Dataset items
* * * * * * *

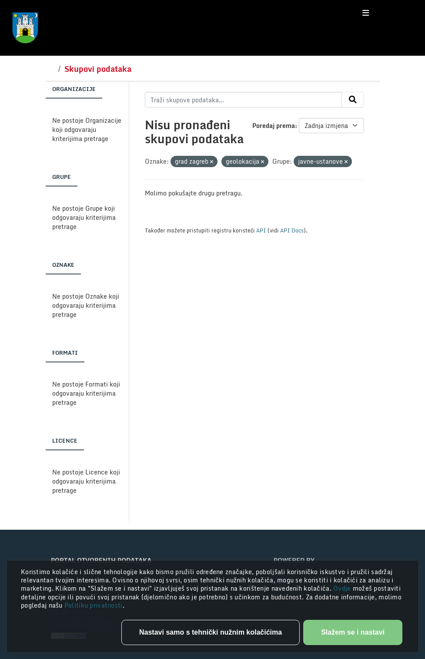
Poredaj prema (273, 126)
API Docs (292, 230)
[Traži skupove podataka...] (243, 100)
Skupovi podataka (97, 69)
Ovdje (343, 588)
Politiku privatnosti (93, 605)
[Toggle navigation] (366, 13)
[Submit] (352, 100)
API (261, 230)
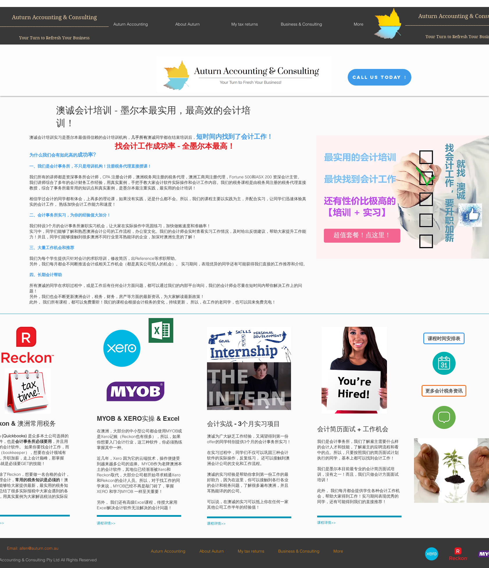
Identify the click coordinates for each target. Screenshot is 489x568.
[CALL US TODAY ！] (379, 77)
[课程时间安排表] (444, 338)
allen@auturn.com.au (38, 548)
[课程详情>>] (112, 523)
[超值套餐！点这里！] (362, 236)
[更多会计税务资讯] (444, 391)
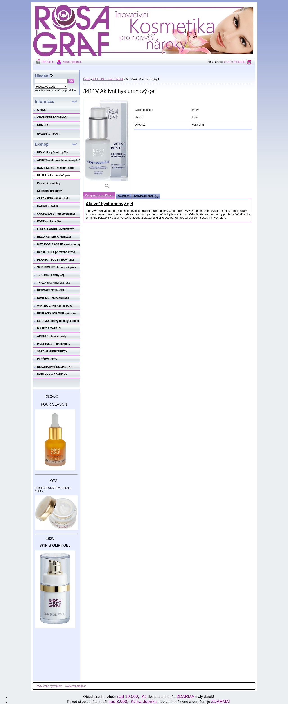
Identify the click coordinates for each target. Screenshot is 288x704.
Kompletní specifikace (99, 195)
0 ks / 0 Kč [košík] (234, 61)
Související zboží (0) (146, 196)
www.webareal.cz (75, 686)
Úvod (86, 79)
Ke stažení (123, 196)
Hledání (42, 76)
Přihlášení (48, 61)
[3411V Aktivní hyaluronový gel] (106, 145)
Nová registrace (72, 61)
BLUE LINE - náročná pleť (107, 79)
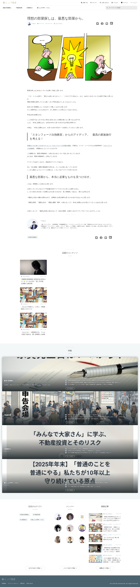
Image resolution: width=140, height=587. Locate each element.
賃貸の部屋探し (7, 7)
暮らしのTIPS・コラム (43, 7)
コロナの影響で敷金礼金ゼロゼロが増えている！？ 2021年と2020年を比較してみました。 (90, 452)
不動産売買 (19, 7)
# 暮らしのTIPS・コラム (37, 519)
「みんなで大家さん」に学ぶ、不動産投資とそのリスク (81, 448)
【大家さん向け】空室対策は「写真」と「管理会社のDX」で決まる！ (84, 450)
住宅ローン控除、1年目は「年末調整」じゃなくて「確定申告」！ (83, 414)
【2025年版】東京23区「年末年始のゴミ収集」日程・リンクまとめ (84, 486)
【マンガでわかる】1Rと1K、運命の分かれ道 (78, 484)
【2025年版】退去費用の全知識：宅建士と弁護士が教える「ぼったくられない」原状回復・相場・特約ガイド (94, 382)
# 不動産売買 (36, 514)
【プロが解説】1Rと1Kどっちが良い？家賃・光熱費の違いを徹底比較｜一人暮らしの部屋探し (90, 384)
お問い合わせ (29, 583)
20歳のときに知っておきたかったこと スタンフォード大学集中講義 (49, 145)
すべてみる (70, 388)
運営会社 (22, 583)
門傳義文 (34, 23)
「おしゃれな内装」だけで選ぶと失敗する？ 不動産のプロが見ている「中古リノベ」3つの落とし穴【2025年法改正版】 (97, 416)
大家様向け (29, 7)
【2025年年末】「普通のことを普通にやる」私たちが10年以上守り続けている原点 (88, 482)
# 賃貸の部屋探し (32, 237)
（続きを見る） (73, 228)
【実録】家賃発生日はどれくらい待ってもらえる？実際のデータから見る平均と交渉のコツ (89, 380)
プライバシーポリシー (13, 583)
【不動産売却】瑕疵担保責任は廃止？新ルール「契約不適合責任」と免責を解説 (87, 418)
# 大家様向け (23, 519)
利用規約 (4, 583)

* * * * * * *

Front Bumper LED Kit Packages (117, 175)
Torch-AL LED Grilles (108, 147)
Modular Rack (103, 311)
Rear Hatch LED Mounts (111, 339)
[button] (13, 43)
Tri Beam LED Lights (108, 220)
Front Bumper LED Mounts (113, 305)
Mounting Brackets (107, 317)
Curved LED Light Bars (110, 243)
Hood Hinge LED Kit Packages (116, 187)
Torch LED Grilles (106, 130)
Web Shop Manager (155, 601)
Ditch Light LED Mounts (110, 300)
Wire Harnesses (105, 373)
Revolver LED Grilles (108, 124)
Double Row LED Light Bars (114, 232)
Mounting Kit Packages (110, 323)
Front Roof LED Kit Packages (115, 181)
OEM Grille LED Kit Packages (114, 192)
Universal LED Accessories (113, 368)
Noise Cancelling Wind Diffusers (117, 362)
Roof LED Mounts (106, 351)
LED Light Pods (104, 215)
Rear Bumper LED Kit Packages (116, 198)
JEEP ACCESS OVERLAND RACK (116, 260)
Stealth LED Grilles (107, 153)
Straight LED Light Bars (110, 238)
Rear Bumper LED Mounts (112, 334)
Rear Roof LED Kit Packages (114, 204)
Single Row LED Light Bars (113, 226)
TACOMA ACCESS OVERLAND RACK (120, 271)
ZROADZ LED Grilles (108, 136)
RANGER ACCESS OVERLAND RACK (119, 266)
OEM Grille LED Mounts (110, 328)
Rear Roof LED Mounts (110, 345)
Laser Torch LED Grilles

* * * * * * *

**What the exercise asks**
Copy out every row from the one containing "Hood Hinge LED Kit Packages (116, 187)" down to the one containing "Laser Torch LED Grilles", word for word and with both of those rows included.

**Answer in full**
Hood Hinge LED Kit Packages (116, 187)
Torch LED Grilles (106, 130)
Web Shop Manager (155, 601)
Ditch Light LED Mounts (110, 300)
Wire Harnesses (105, 373)
Revolver LED Grilles (108, 124)
Double Row LED Light Bars (114, 232)
Mounting Kit Packages (110, 323)
Front Roof LED Kit Packages (115, 181)
OEM Grille LED Kit Packages (114, 192)
Universal LED Accessories (113, 368)
Noise Cancelling Wind Diffusers (117, 362)
Roof LED Mounts (106, 351)
LED Light Pods (104, 215)
Rear Bumper LED Kit Packages (116, 198)
JEEP ACCESS OVERLAND RACK (116, 260)
Stealth LED Grilles (107, 153)
Straight LED Light Bars (110, 238)
Rear Bumper LED Mounts (112, 334)
Rear Roof LED Kit Packages (114, 204)
Single Row LED Light Bars (113, 226)
TACOMA ACCESS OVERLAND RACK (120, 271)
ZROADZ LED Grilles (108, 136)
RANGER ACCESS OVERLAND RACK (119, 266)
OEM Grille LED Mounts (110, 328)
Rear Roof LED Mounts (110, 345)
Laser Torch LED Grilles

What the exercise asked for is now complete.